Task description :: Please pull out every row below that contains the string "screenshot" and copy each one in full.

Screen element location records:
——————————

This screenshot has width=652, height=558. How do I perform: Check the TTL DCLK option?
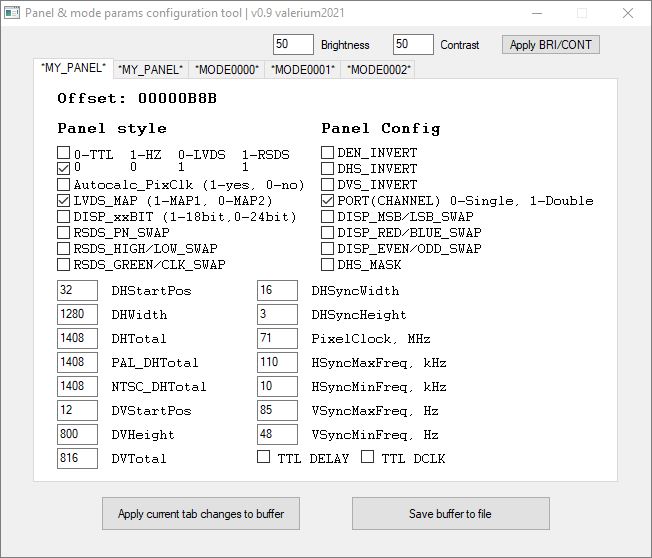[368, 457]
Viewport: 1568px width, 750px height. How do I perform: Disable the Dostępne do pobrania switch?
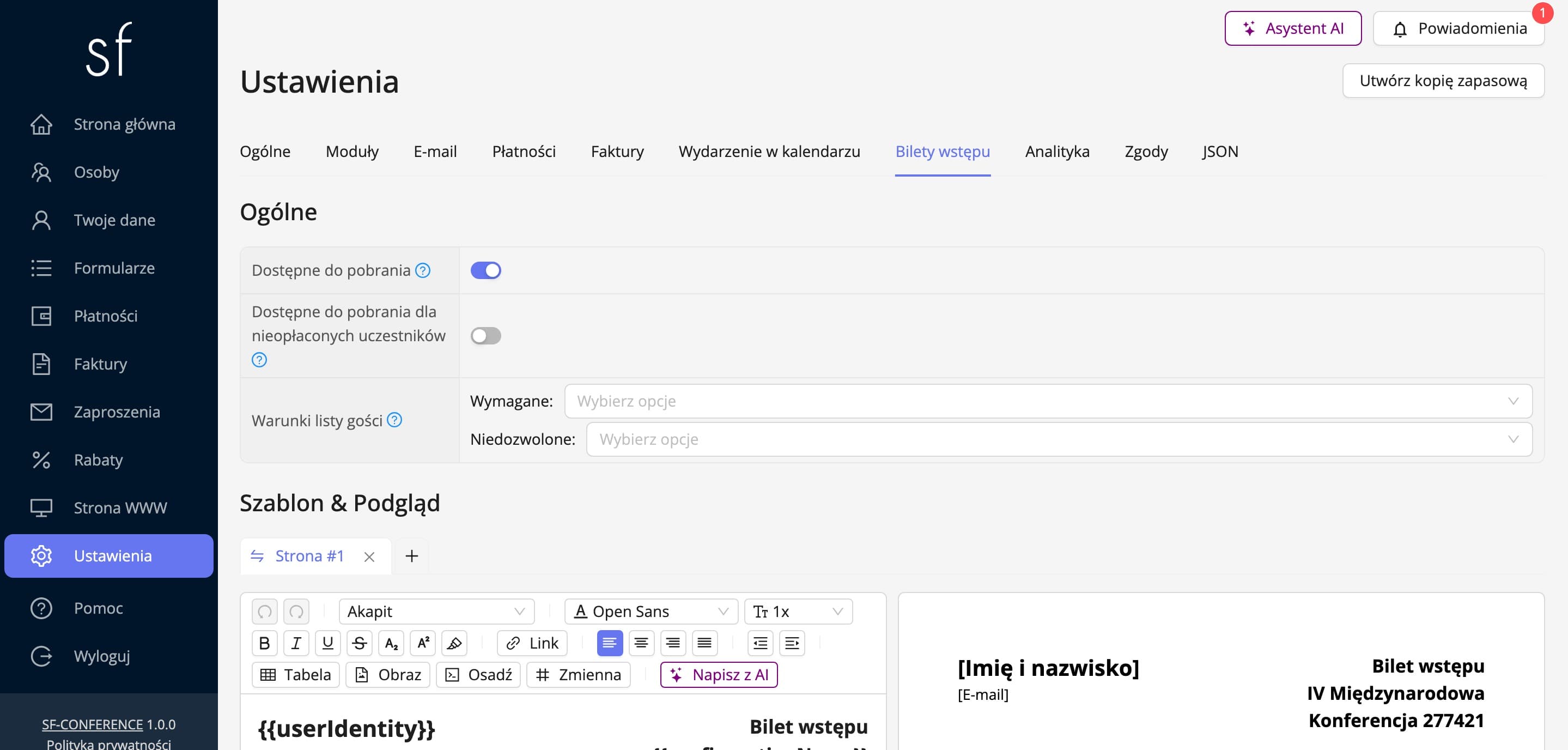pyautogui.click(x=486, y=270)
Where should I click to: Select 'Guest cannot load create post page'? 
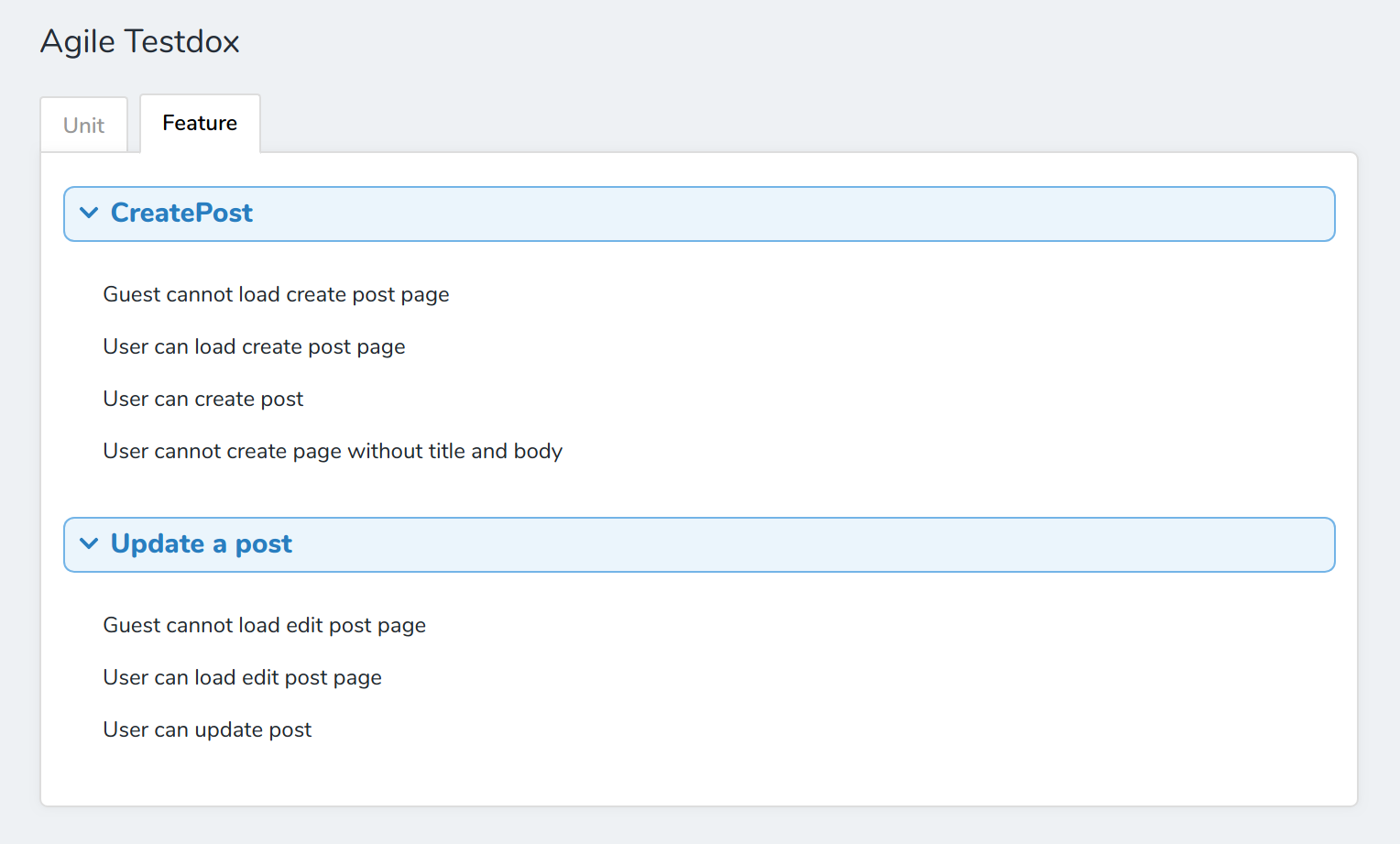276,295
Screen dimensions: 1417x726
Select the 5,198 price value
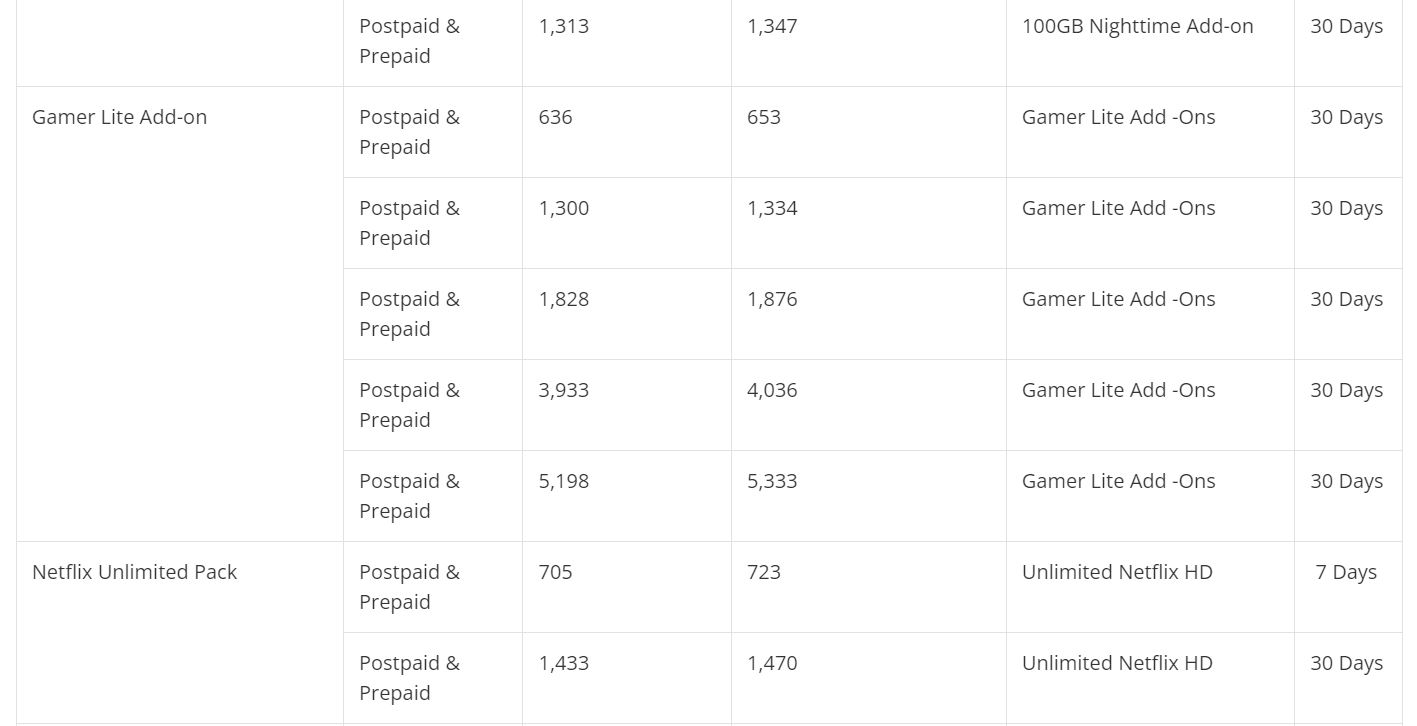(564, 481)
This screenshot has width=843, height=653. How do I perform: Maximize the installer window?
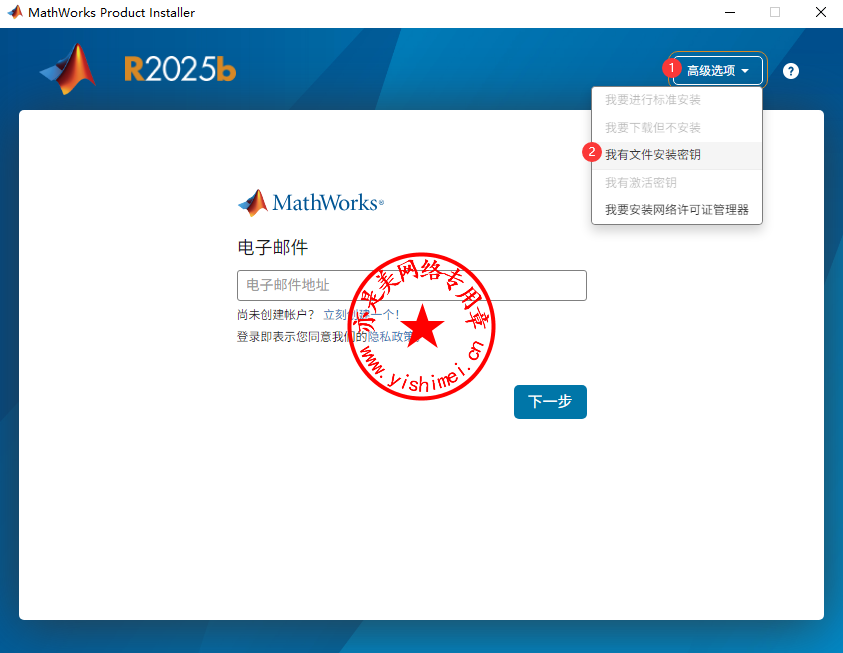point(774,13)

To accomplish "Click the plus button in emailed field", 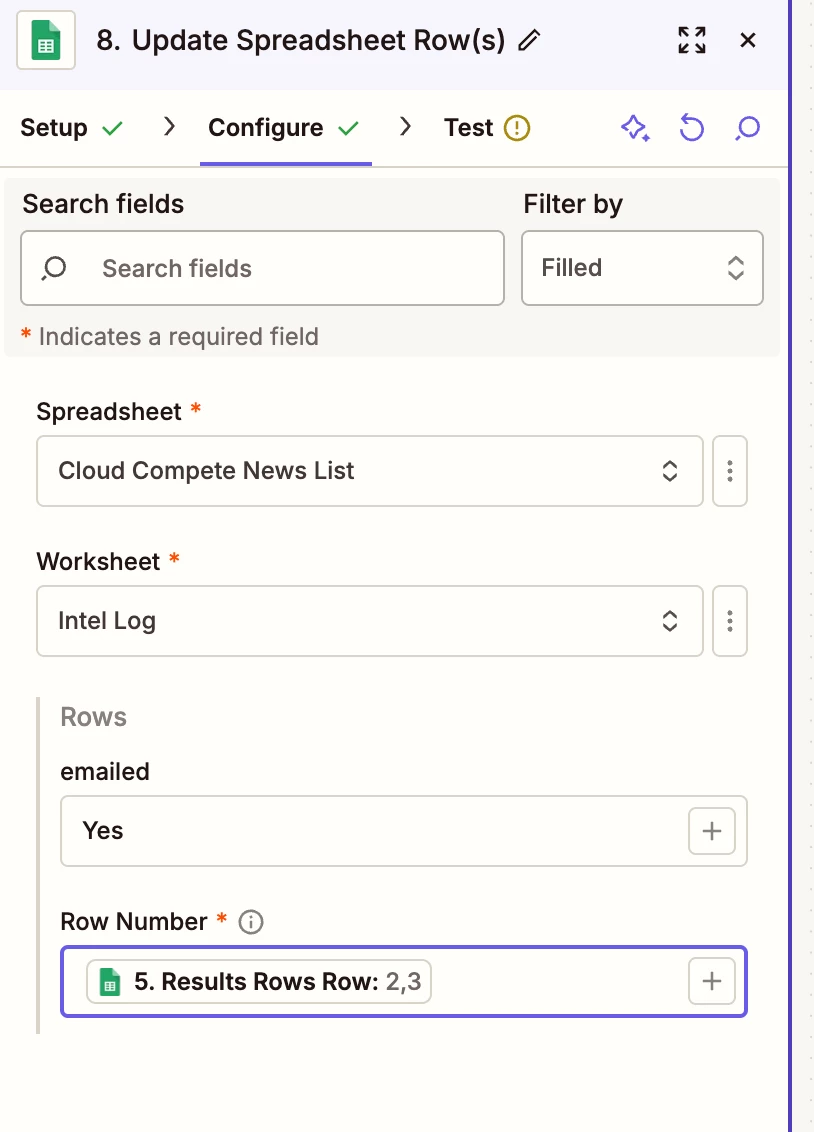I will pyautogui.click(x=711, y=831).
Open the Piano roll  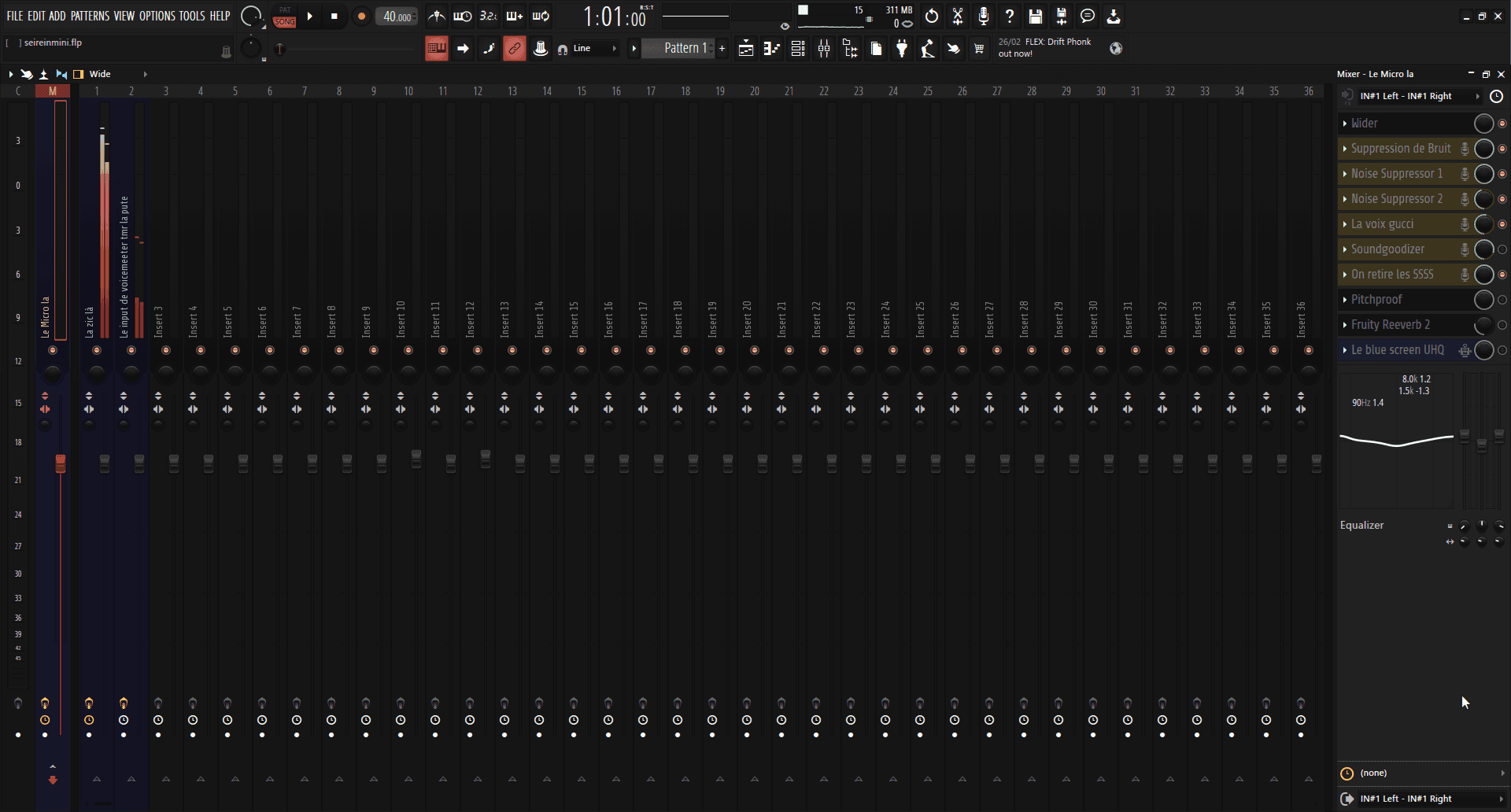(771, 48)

——————————

Solution to the exercise ::
This screenshot has width=652, height=558. How do I perform: Check the TTL DCLK option?
This screenshot has width=843, height=653. How do I perform: Maximize the installer window?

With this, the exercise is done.